[[ Given data, beginning ]]

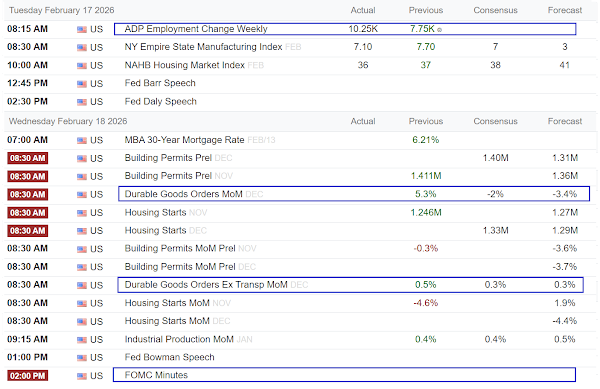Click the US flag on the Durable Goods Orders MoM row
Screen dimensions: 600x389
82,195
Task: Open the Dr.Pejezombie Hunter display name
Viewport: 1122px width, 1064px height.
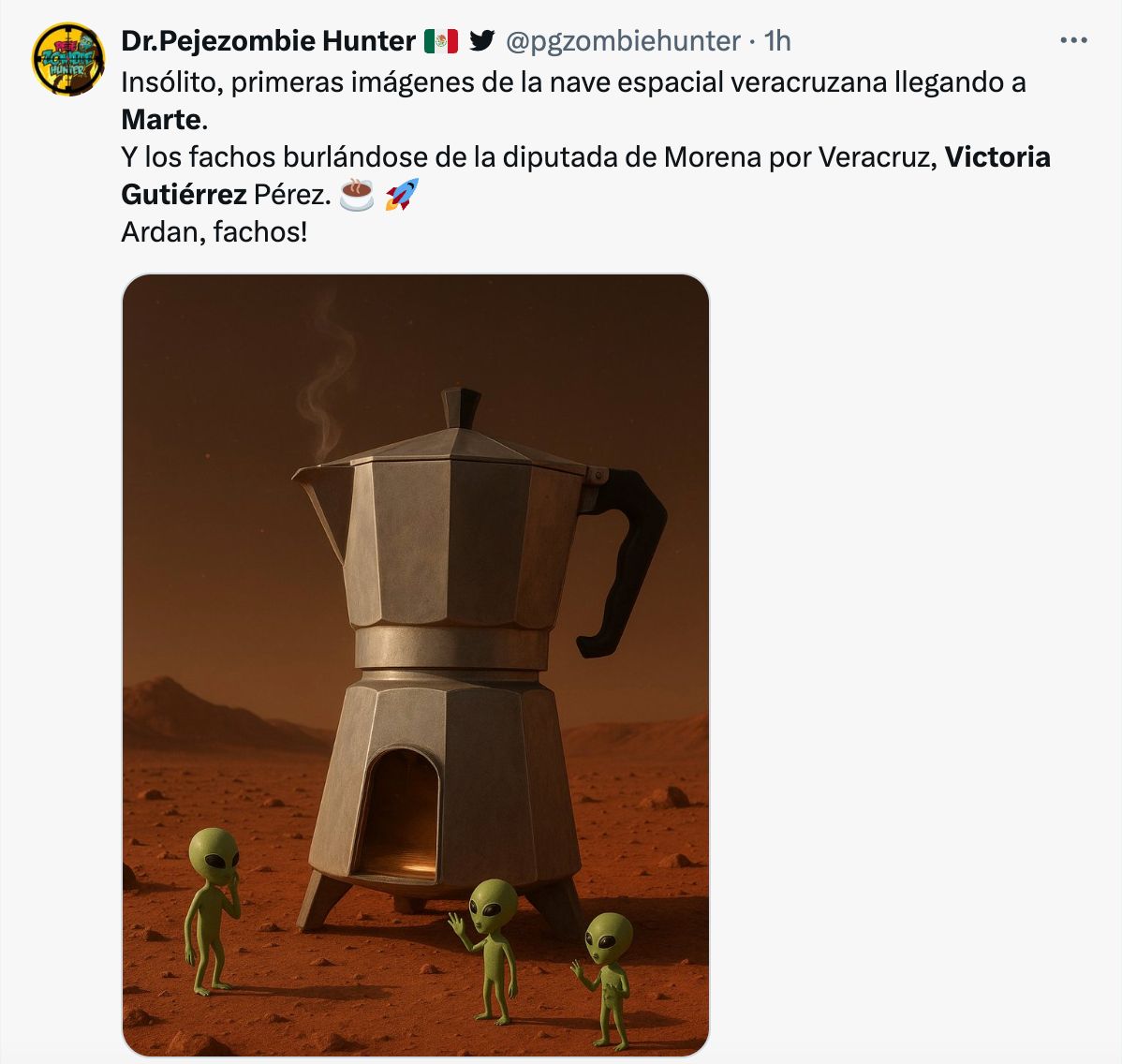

[[ Given data, end ]]

#### Action item
Reproduce the final stretch of lines exactly: the line containing "Task: Open the" through the last line of the data, both included. Pictures do not belong in the copy.

#### Task response
Task: Open the Dr.Pejezombie Hunter display name
Viewport: 1122px width, 1064px height.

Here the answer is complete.